Relative to crude oil, the long-term outlook for strength in natural gas prices "has some significant headwinds," according to Tudor, Pickering, Holt & Co. LLC (TPH) Managing Director David Pursell. But while there is plenty to worry about in the gas patch -- oversupply, for one -- liquefied natural gas (LNG) imports are not among the threats to gas producers, he said.
Gas supplies are "stubbornly high," but the situation isn't likely to be exacerbated by more LNG coming to the United States, Pursell told attendees at Platts Oil & Gas Shale Developer conference in Houston last Thursday.
With about 10 Bcf/d of new LNG liquefaction capacity slated to come online, mainly in the Middle East, some fear much of that gas will come here. Not to worry, Pursell said.
For one, projects have a tendency to get delayed. "They're not coming on as fast as we thought," he said. But more to the point, he said, is the fact that the market is "pretty efficient."
Qatar will produce its gas because it needs to make money off the liquids, Pursell said. However, LNG cargoes for now will go to Asia and not the United States.
Asian markets will take their contracted volumes and pay about $10/Mcf. However, when extra cargoes become available, Asian markets will likely take those, too, at what they consider to be a bargain price at about $7/Mcf.
As for long-term gas prices in the United States, TPH thinks gas "is kind of a $6 commodity," Pursell said. To get the market to that higher price from where it is now, lay down some rigs. But when? "That depends on how long the E&P [exploration and production] community wants to continue to impale themselves," he said. "The E&P business is undisciplined and that creates market issues where guys go out and drill and the market hits them over the head and says 'stop.'"

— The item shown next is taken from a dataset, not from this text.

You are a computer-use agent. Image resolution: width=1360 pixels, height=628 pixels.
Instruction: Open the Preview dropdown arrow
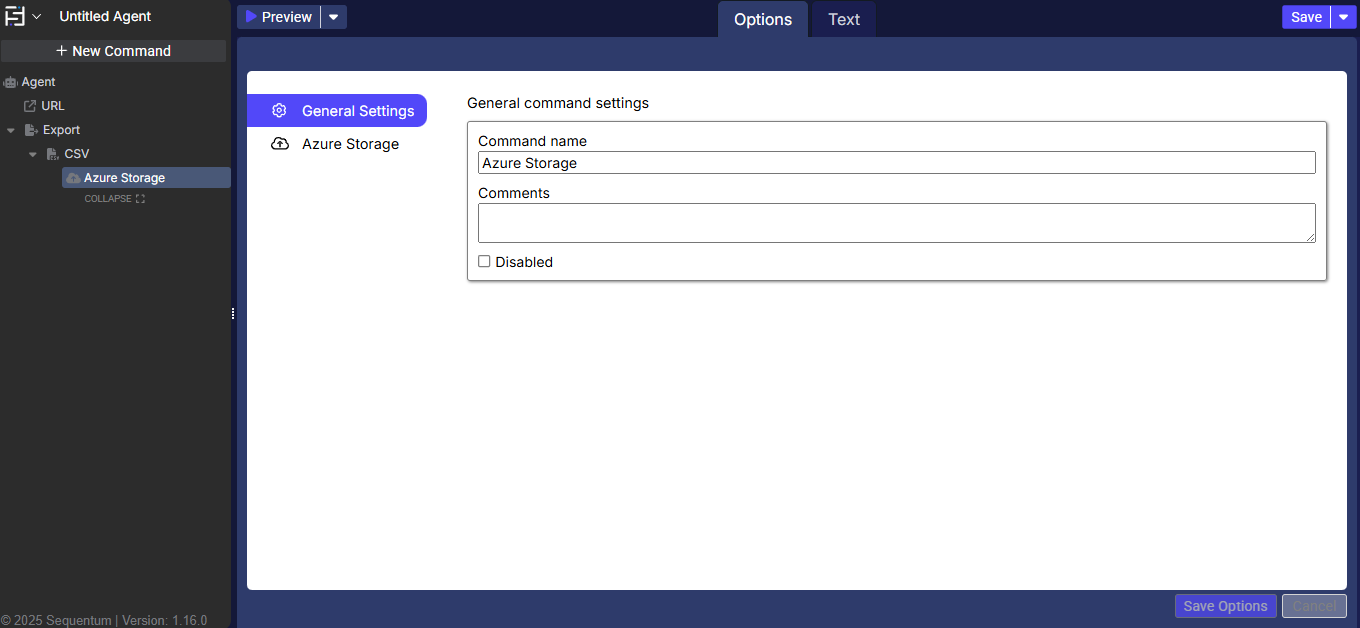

If the rig count doesn't fall, there is significant risk ahead for gas prices, Pursell warned.
A lot of the drilling being done in the gas shale plays now is allowing producers to hold their leases, Pursell noted. And further, a lot of E&P companies were able to hedge their production at around $6 thanks to the previous strength of the natural gas futures strip. So the drilling will continue until the hedges roll off and/or leasehold is held.
"If I drill one well that holds the acreage to drill five wells in the future that hopefully will be more economic in the future," Pursell said. "...[I]t's like doing maintenance on a rental house in a real bad real estate market...you can't just let the house go away."